__Work required__
Please rewrite the lines below with "Enter fullscreen mode" changed to "Exit fullscreen mode" and everything else left as is. Omit the pictures from your answer.
--- Start ---
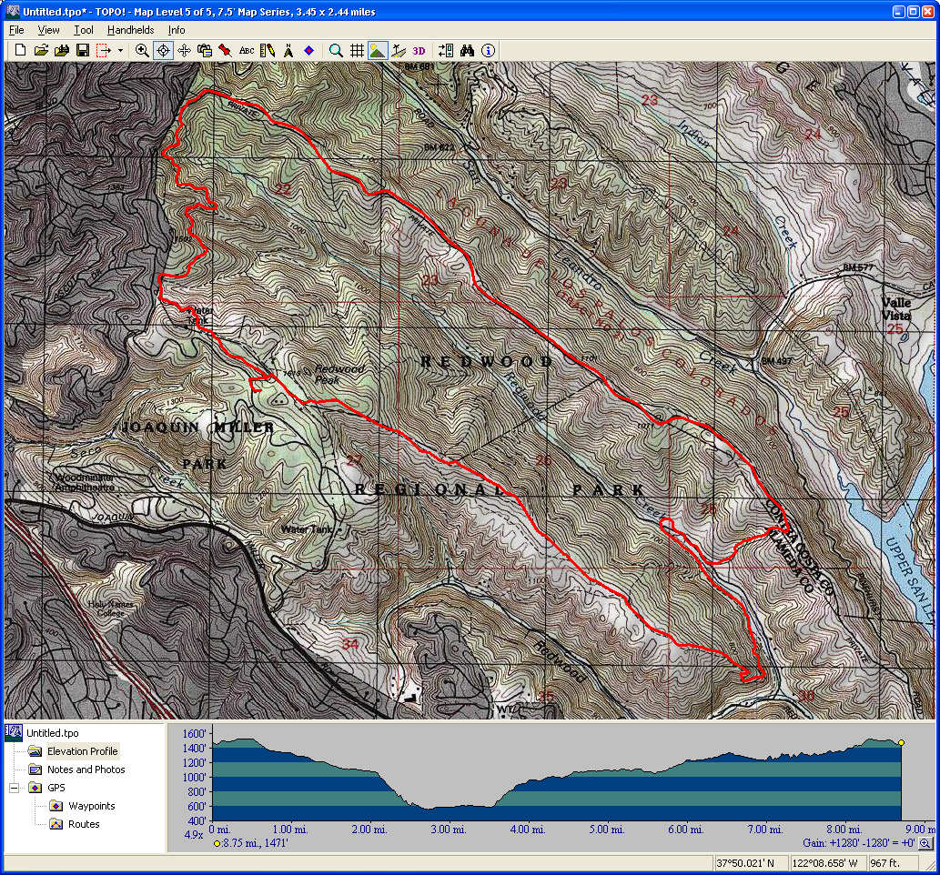Viewport: 940px width, 875px height.
Task: Open the Tool menu
Action: pyautogui.click(x=84, y=30)
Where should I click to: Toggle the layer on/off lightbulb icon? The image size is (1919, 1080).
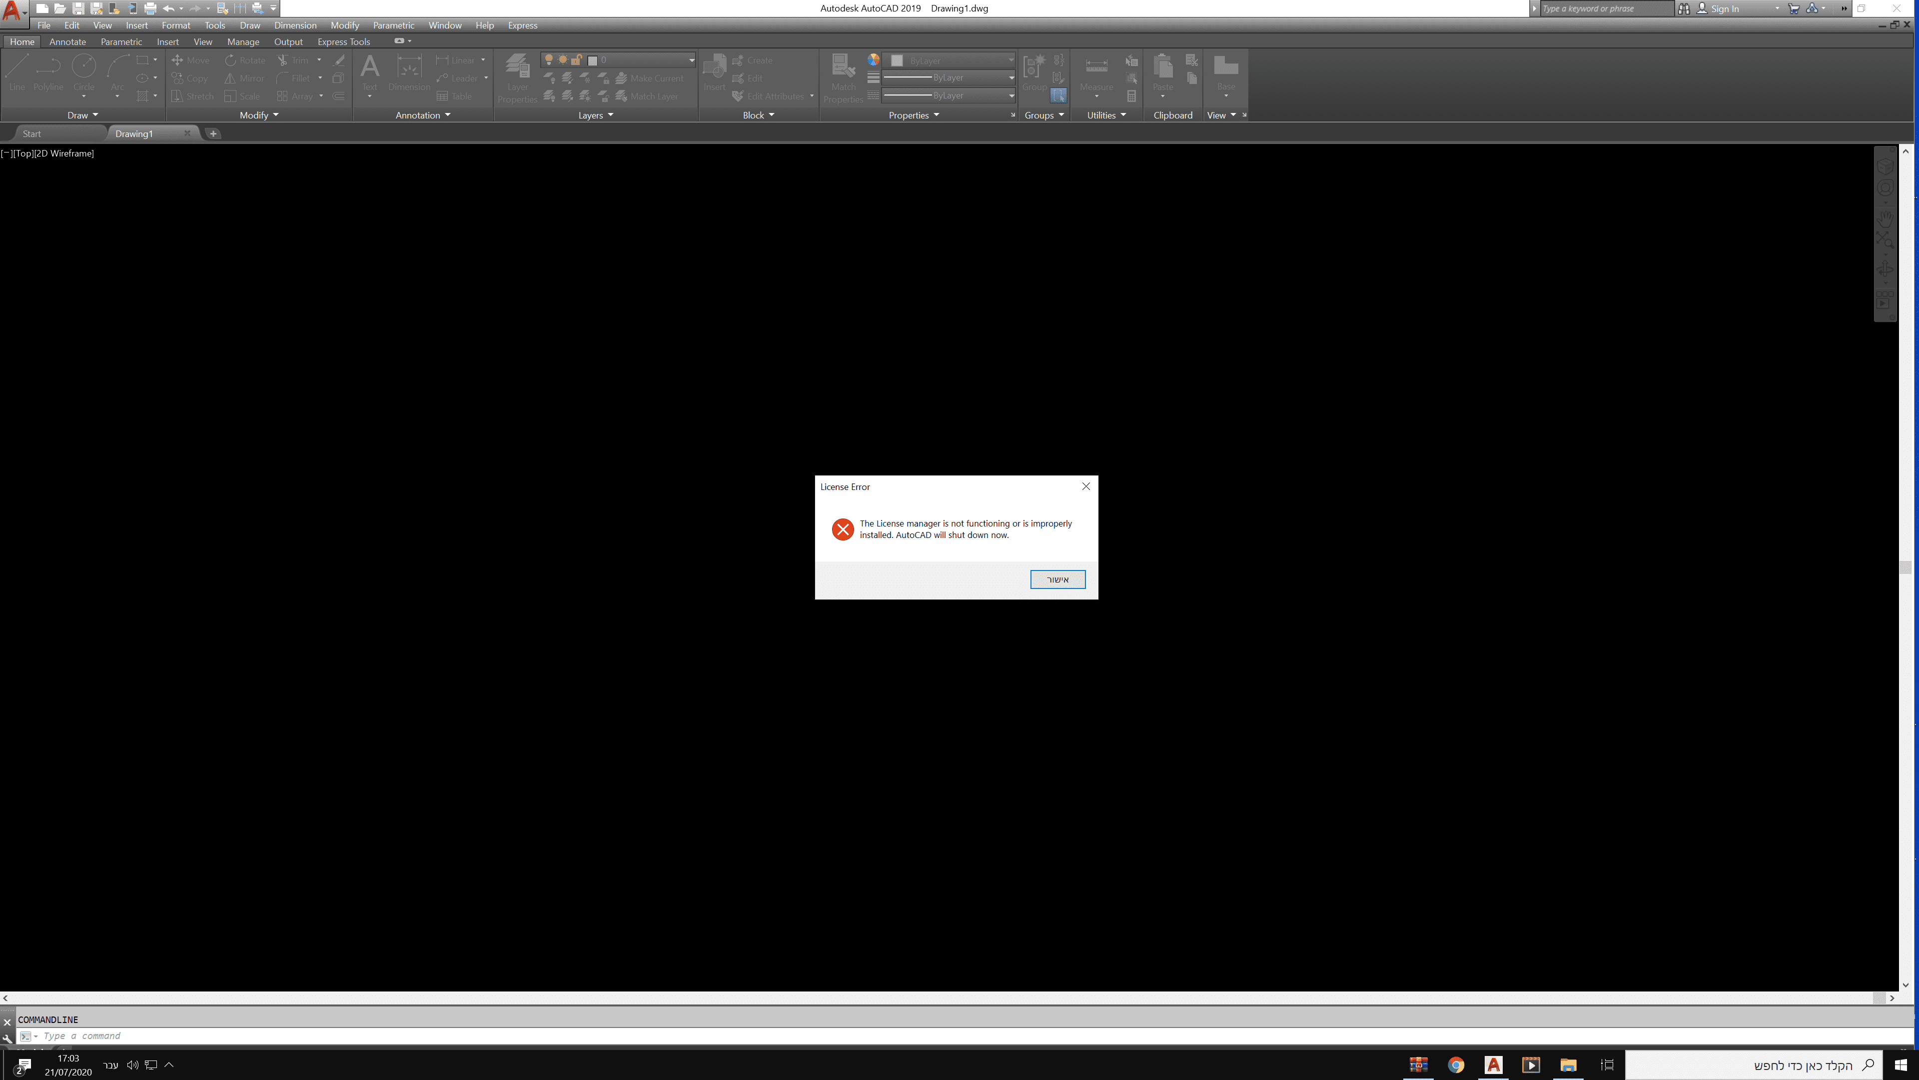[x=549, y=60]
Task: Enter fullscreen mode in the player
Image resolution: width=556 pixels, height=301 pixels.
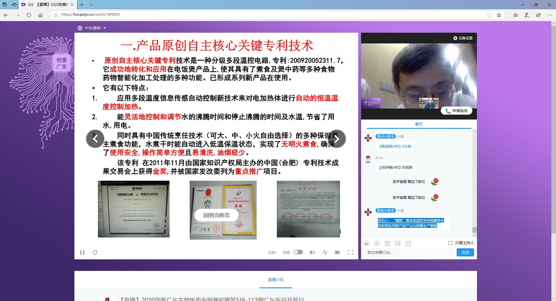Action: coord(350,252)
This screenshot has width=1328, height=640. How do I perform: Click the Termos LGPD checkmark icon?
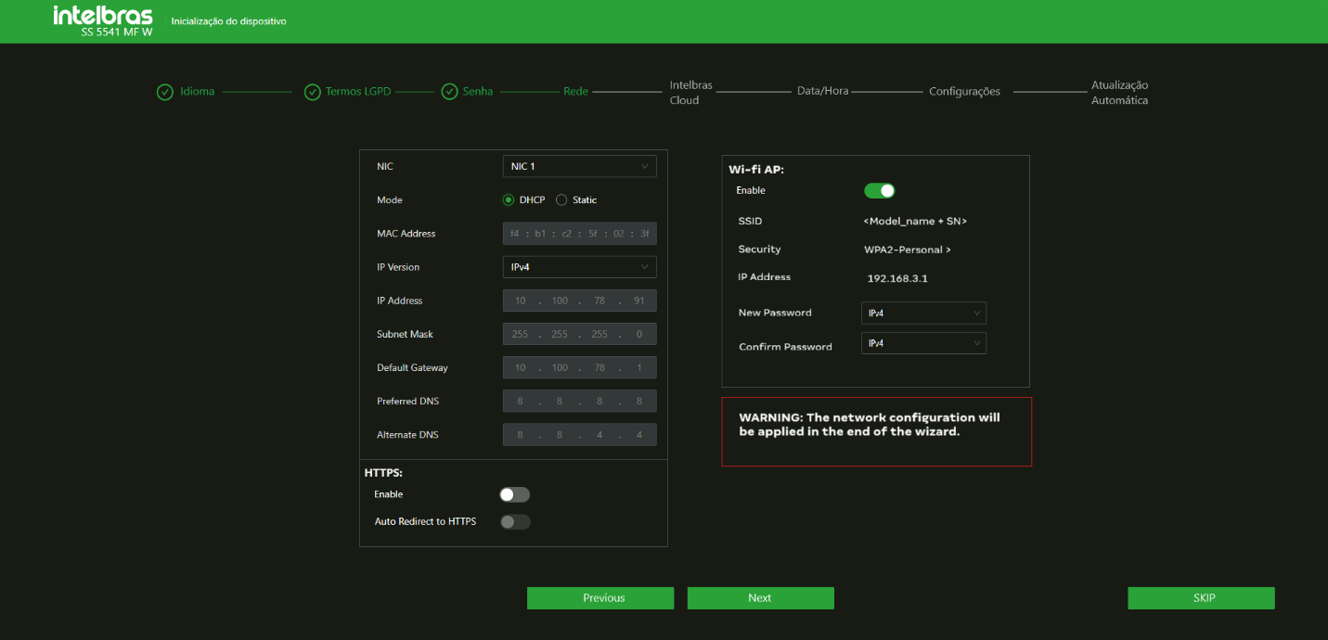click(x=313, y=92)
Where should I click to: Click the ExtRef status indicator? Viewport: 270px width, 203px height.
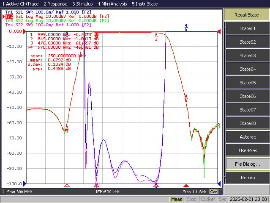click(208, 199)
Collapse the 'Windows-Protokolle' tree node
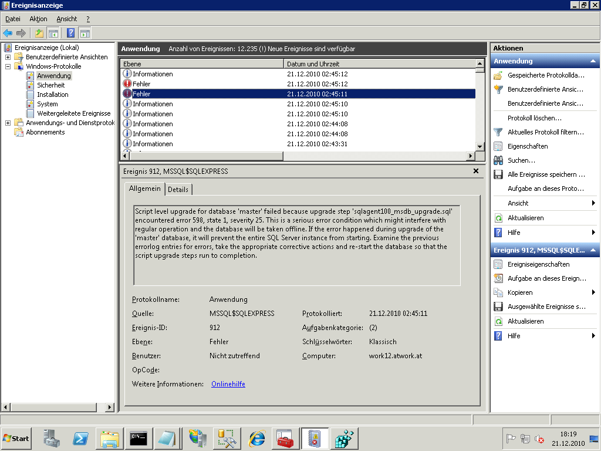Screen dimensions: 601x451 pos(8,66)
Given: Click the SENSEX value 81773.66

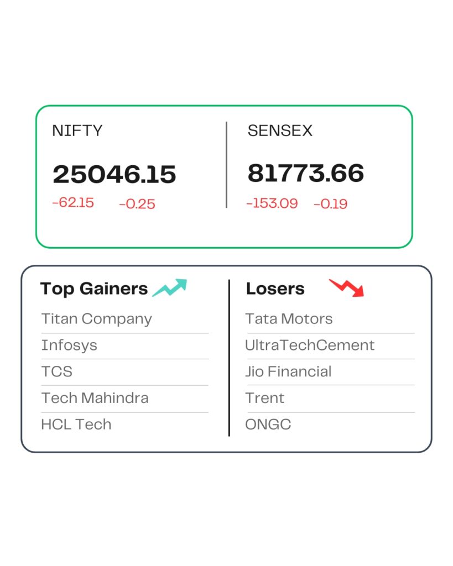Looking at the screenshot, I should coord(306,173).
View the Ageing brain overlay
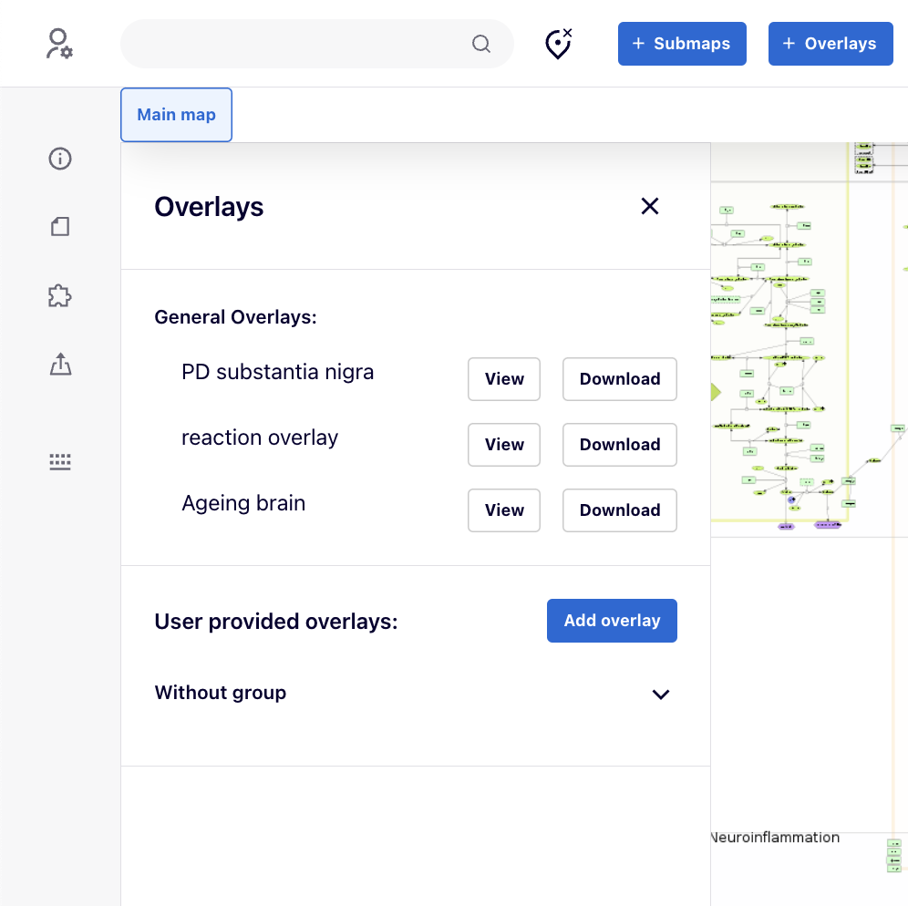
--- End ---
__The output__
Viewport: 940px width, 875px height.
Task: Open the Tool menu
Action: pyautogui.click(x=84, y=30)
Where should I click to: Toggle the layer on/off lightbulb icon? The image size is (1919, 1080).
[x=549, y=60]
Task: Exit fullscreen mode in the player
Image resolution: width=556 pixels, height=301 pixels.
Action: coord(350,252)
This screenshot has width=1328, height=640. How do I perform: Click the Termos LGPD checkmark icon?
click(x=313, y=92)
Where should I click to: Click the ExtRef status indicator? Viewport: 270px width, 203px height.
click(208, 199)
Collapse the 'Windows-Protokolle' tree node
Screen dimensions: 601x451 pos(8,66)
Given: Click the SENSEX value 81773.66

Looking at the screenshot, I should coord(306,173).
View the Ageing brain overlay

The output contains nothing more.